[SOLVED] check how long user has been logged in

[Hyaku_]

Hi!
I'm trying to check, for how long user has been logged in. This is basic idea, but it doesn't quite work right:
[code]echo "You have been logged in for " . round((date("ymdHis") - $_SESSION['LAST_ACTIVE'])/60) . " minutes.";
$_SESSION['LAST_ACTIVE'] = date("ymdHis");[/code]
But sometimes I get alot more minutes, than he's really logged in. I'm not sure if it's a good idea, to include even year, month, date, but for example if the time is 23:45 and then it goes to 00:15, it will screw up! Any suggestions how to make this work? Thank you!

[Asheeown]

A lowercase g shows the hour (12 hour format) and a lowercase i shows the minutes(with leading zeros)

[code]
echo "You have been logged in for " . round((date("gi") - $_SESSION['LAST_ACTIVE'])/60) . " minutes.";
$_SESSION['LAST_ACTIVE'] = date("gi");\
[/code]

[chronister]

For this use unix timestamps for your math with time, and then convert the timestamp at the time you display. This way, it won't matter if you are going from 23:45 to 00:15, the seconds in between are going to be the same no matter what.

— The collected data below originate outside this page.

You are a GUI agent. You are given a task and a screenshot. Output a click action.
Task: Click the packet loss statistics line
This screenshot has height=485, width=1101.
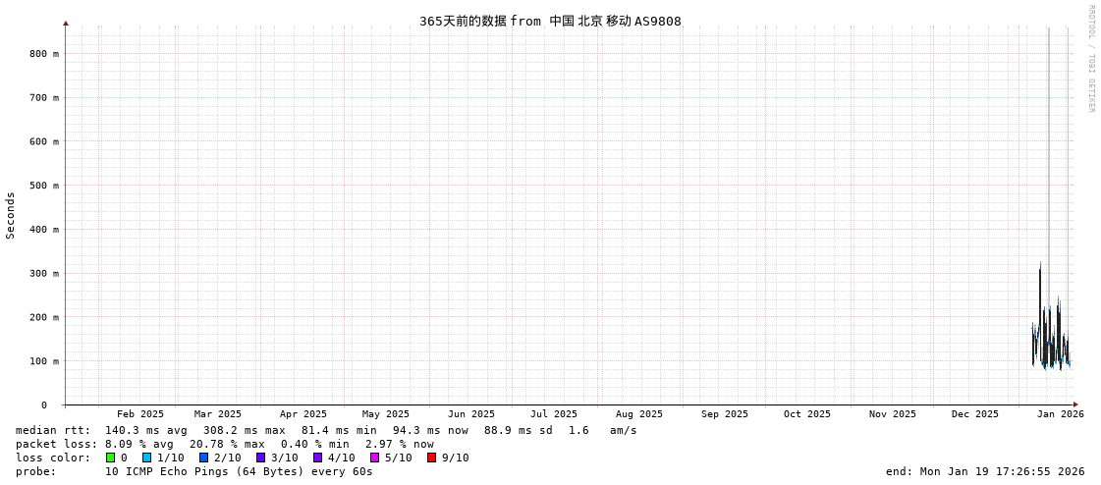point(225,444)
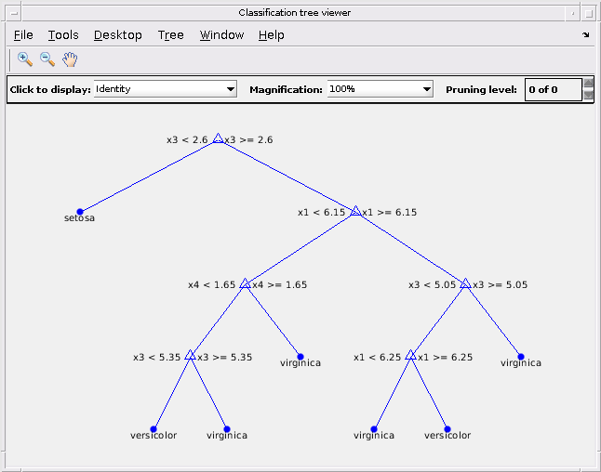Viewport: 601px width, 472px height.
Task: Click the dock arrow in the menu bar's right corner
Action: [586, 34]
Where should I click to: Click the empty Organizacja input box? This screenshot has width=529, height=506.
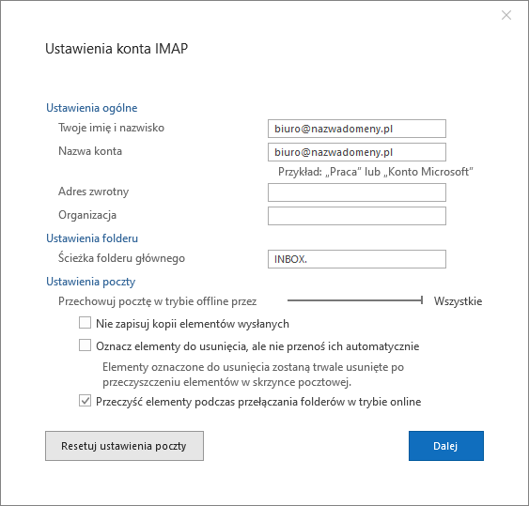point(357,216)
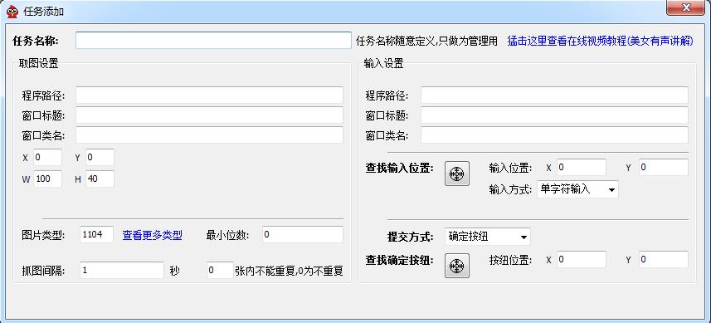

I would do all the calculations before I do the echo so that the echo is as simple as possible.
[code]
$timeloggedin= (time()  - $_SESSION['LAST_ACTIVE]) / 60 
/* 
would take now[time()] - lastactive time then divide the results by 60
*/

echo "You have been logged in for $timeloggedin";
[/code]
I found a function script on google that will convert the seconds difference into a time like 1:15:23  for 1 hour 15 minutes 23 seconds. If you cannot locate it lemme know and I will give it to you if you want

Is this kind of what you are after?? Hope it helps some

[Hyaku_]

Thanks alot!!
[code]int time ( void )

Returns the current time measured in the number of seconds since the Unix Epoch (January 1 1970 00:00:00 GMT). [/code]
That is what I needed! Thanks!